By Jason Theodorou

International banks are cashing in on the back of their staff bonuses according to foreign exchange specialist, Currency UK.

The company has seen a dramatic rise in bankers using its service to transfer bonuses, which have been paid in US Dollars, back into Sterling.

Their employers have been charging British staff fees of up to £2,500 just to transfer their bonuses into pounds. Adrian Jacob from Currency UK explains: "International banks pay their staff bonuses in US Dollars. They are then charging UK-based staff fees of between one and three per cent to transfer this cash back into Sterling which is astronomical.

"We undertook one recent transaction for a banker who had received a $250,000 bonus. The international bank she worked for had quoted a charge of one per cent to transfer the sum into pounds.

"Currency UK was able to offer a far better exchange rate, coupled with no fees, saving the banker in question £1,400. This seems to be a clear case of the banks cashing in on their own staff."

Although tough new rules restricting bankers' bonuses were approved by European Union lawmakers last month, it will be winter's pay season before this takes effect.

Millions of pounds in bonuses are therefore being paid out ahead of that deadline, with many being paid in US Dollars, and city professionals are naturally keen to retain as much of the cash for themselves rather than giving it back to their employer or other banks.

Currency UK has previously warned small companies trading overseas that they are losing billions on bank foreign exchange transactions; as well as levying a fee for each transaction.
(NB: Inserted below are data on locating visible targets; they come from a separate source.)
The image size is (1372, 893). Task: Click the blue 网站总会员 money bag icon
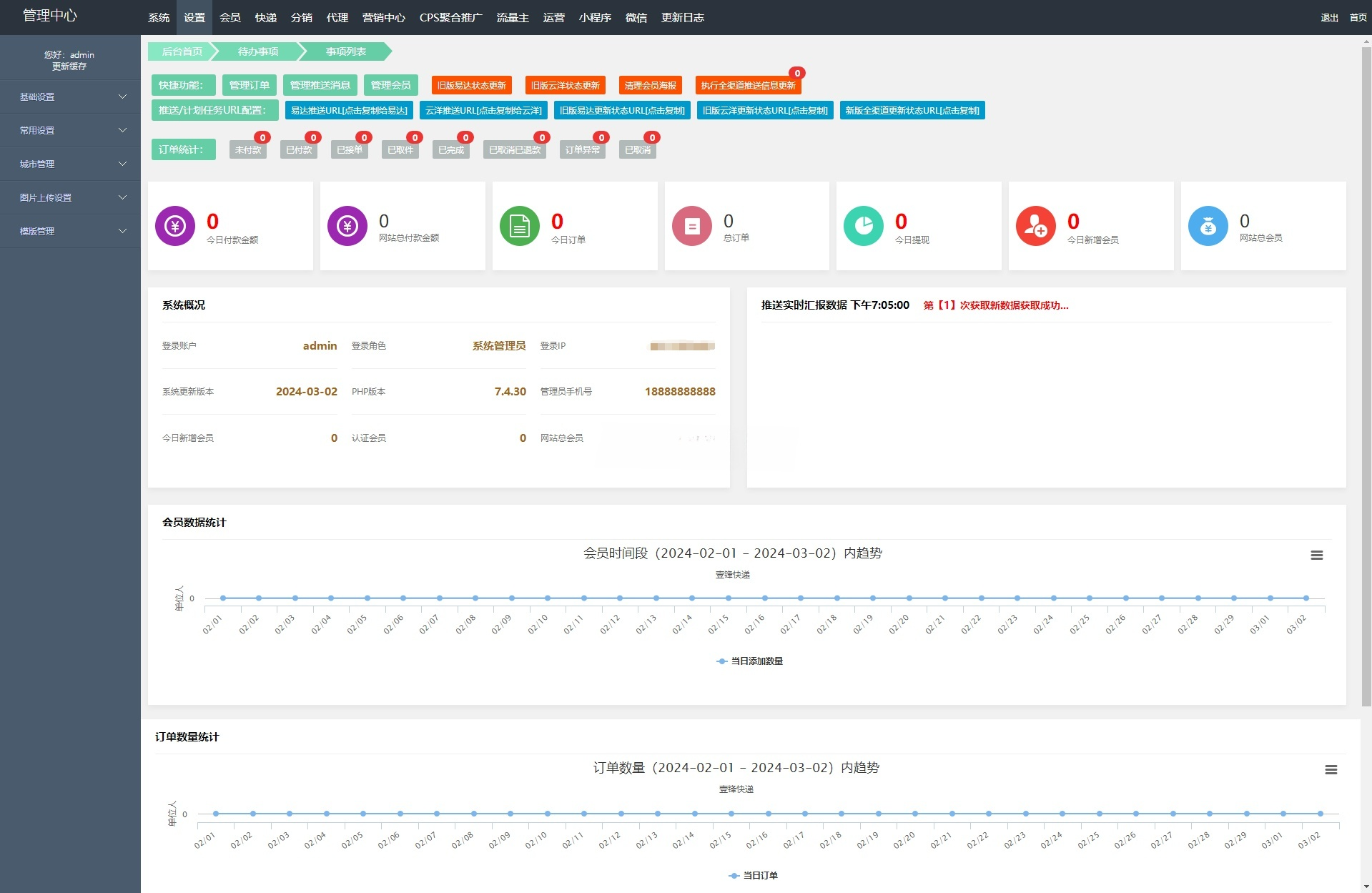click(1208, 226)
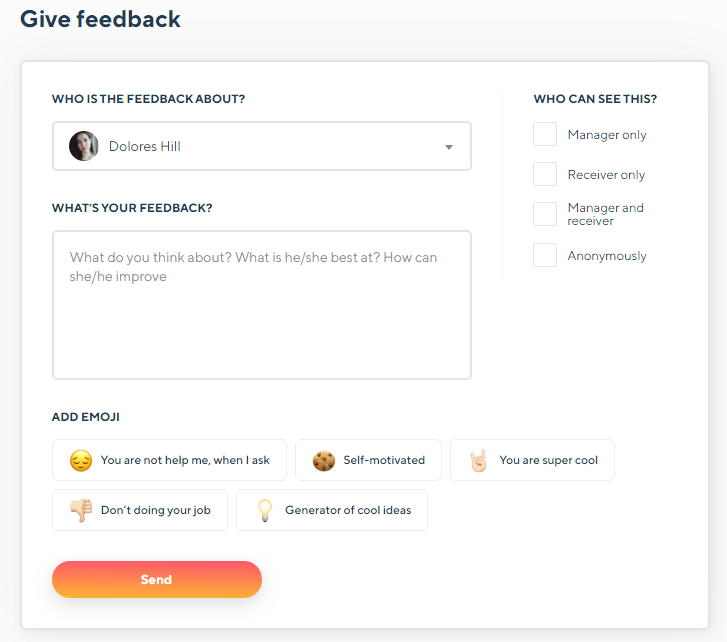Viewport: 727px width, 642px height.
Task: Click the Manager only label text
Action: point(607,135)
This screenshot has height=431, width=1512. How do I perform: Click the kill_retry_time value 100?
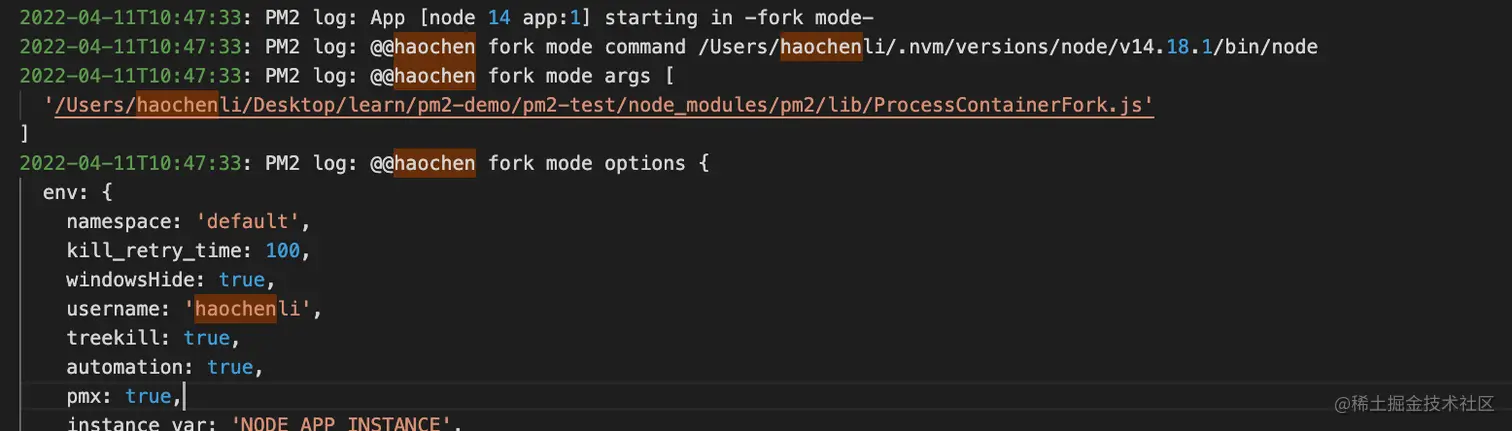[x=283, y=250]
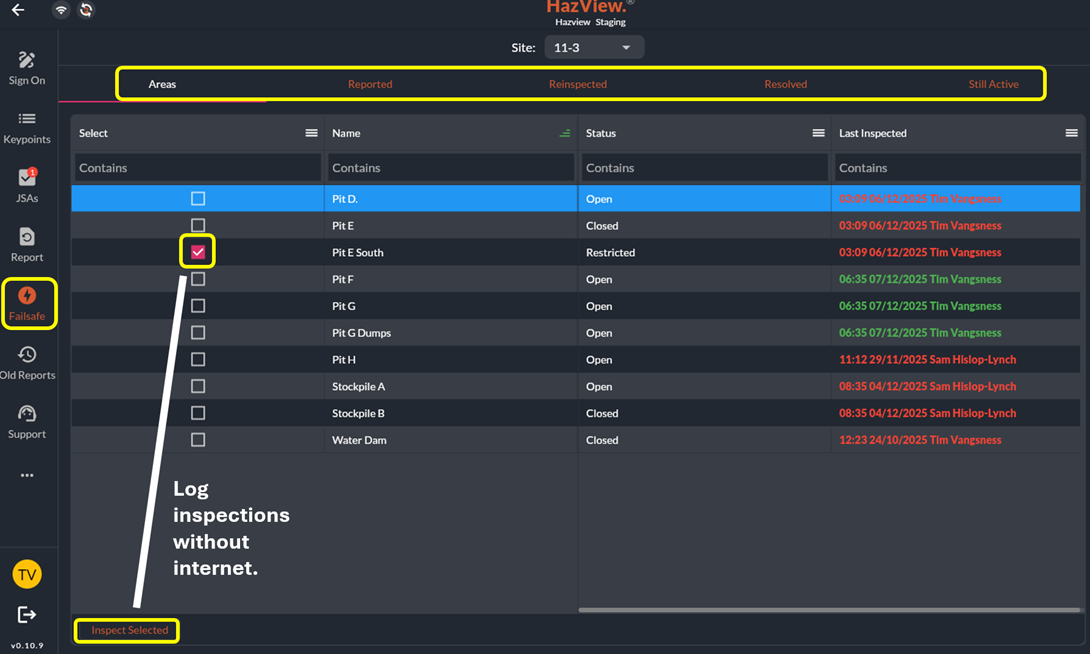This screenshot has height=654, width=1090.
Task: Expand the Site 11-3 dropdown
Action: (594, 48)
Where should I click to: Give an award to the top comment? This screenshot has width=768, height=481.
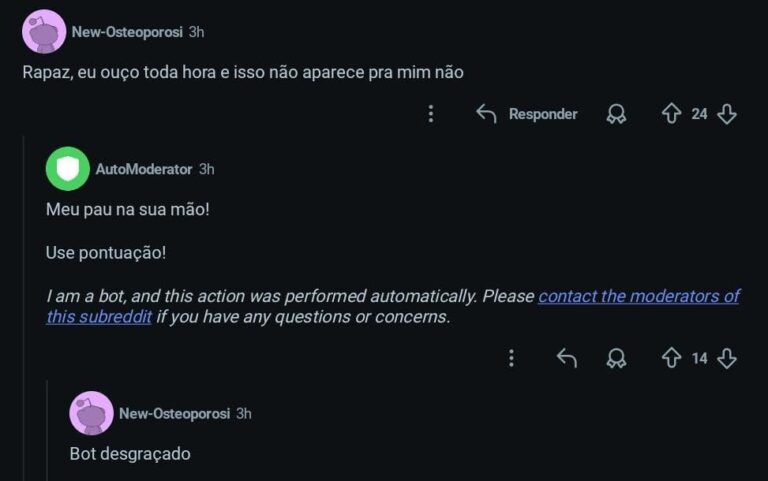617,114
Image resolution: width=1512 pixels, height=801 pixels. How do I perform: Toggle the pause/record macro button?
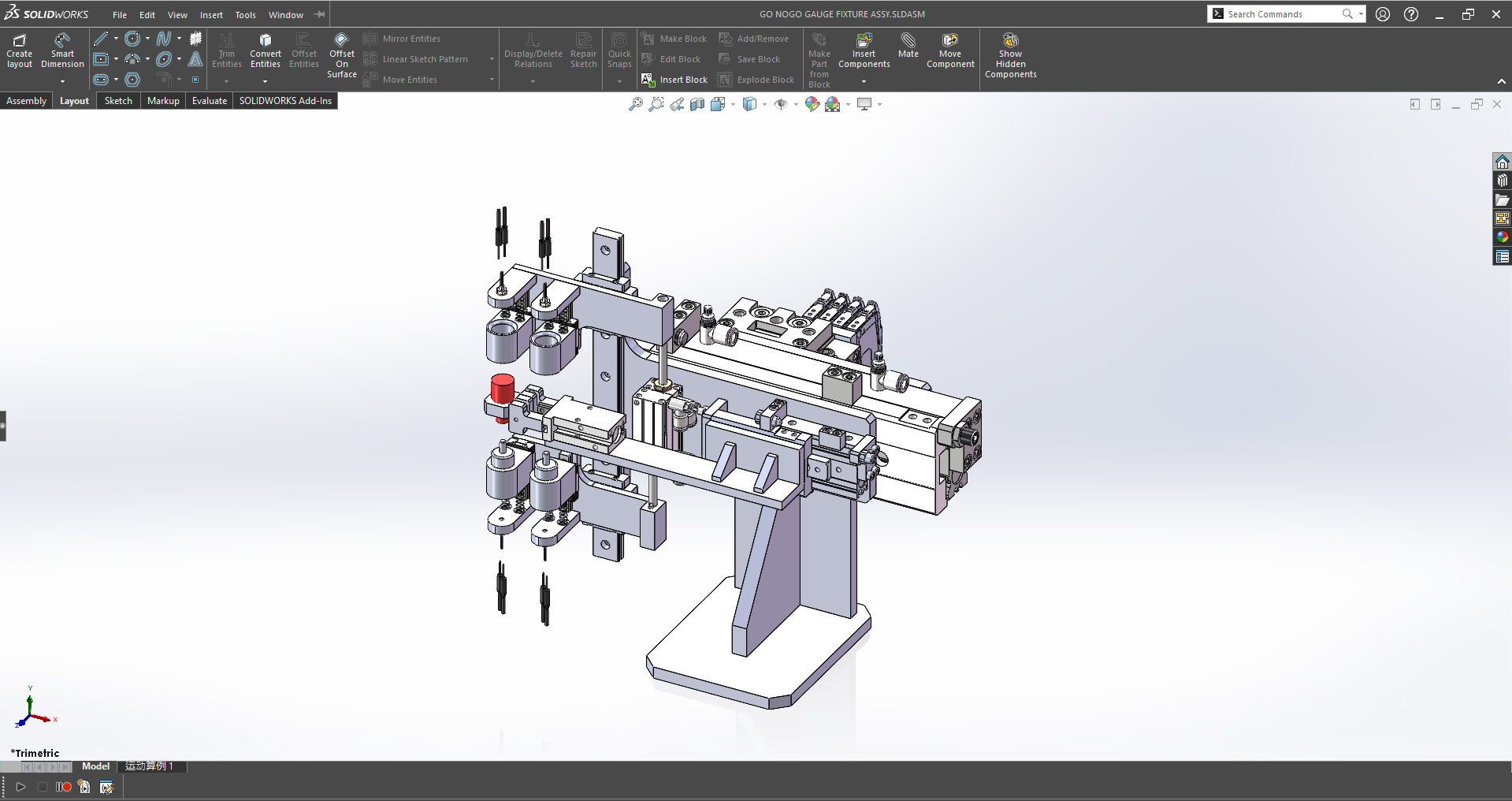[63, 787]
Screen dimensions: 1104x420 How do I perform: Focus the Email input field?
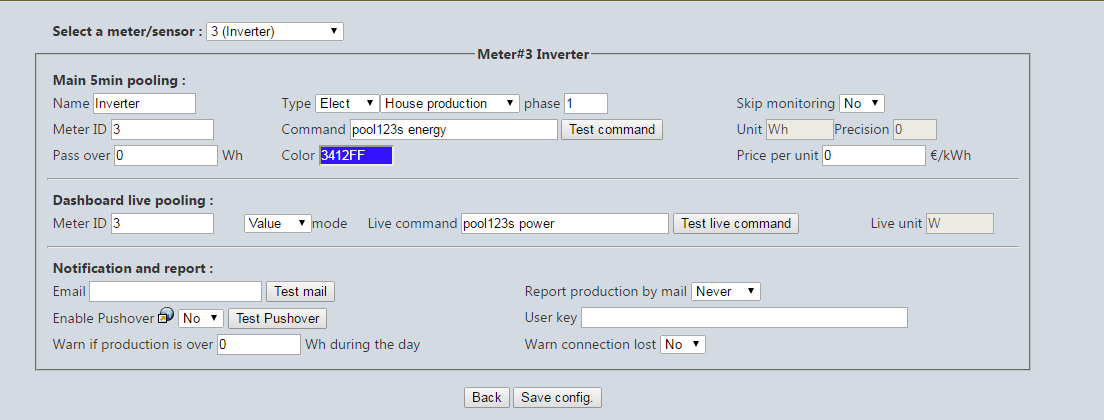(x=175, y=291)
Banks also set their exchange rate only twice a day rather than in real time.

Now they are making the same warnings to some high-earning individuals.

Mr Jacob says: "The warning we have given to SMEs also applies to individuals who need to transfer funds from one currency to another: Shop around.

"The level of trust put in banks has definitely waned in recent years, but until now, small companies and individuals have had no choice but to use them.

"Now, however, many small businesses and individuals can use specialist companies to access tools which have only been available to larger companies trading in high levels of foreign exchange - and in doing so save up to three per cent against banks' standard fees."